• _Task instructions_
Reproduce the lines from the one containing "Identify the location of row-card-number: V20-67003." up to and including the last line of the records, requests included, and shift every coordinate in the answers by -37.

========

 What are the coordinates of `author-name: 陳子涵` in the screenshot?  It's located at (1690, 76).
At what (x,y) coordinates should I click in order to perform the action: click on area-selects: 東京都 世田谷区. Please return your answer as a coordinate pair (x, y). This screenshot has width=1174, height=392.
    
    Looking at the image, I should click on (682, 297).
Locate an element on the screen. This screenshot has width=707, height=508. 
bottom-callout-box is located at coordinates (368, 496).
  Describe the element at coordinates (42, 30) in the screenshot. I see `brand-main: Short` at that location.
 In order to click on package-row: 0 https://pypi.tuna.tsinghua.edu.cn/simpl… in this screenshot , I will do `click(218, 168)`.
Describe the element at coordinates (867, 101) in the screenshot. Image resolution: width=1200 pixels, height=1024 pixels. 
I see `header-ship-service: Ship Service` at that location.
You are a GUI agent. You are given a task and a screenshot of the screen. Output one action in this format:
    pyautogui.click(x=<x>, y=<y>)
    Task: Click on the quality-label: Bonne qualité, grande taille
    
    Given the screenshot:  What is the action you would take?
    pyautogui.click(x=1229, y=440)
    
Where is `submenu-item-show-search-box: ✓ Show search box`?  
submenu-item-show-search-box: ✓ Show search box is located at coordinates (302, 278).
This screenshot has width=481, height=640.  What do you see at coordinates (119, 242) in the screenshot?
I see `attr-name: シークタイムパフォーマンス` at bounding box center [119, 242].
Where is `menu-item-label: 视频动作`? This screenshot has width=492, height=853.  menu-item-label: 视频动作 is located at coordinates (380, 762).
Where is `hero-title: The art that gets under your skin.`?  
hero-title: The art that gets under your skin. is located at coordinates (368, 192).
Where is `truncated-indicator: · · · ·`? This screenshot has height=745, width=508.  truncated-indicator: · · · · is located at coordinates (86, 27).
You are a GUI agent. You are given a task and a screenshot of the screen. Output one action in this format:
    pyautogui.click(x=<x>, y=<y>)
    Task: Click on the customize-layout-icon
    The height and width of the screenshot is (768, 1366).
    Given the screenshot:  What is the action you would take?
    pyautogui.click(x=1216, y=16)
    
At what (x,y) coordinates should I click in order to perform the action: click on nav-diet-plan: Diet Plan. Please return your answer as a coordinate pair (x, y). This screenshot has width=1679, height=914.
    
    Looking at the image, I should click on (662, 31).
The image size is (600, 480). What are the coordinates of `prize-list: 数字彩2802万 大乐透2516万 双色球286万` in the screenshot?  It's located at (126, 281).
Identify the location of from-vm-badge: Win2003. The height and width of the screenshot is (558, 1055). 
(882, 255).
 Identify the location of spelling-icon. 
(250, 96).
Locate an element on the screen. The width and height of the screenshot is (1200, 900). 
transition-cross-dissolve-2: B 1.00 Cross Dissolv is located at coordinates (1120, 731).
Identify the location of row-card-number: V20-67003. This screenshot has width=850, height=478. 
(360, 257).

========

• _Response to the exercise_
Identify the location of row-card-number: V20-67003. This screenshot has width=850, height=478. 
(323, 220).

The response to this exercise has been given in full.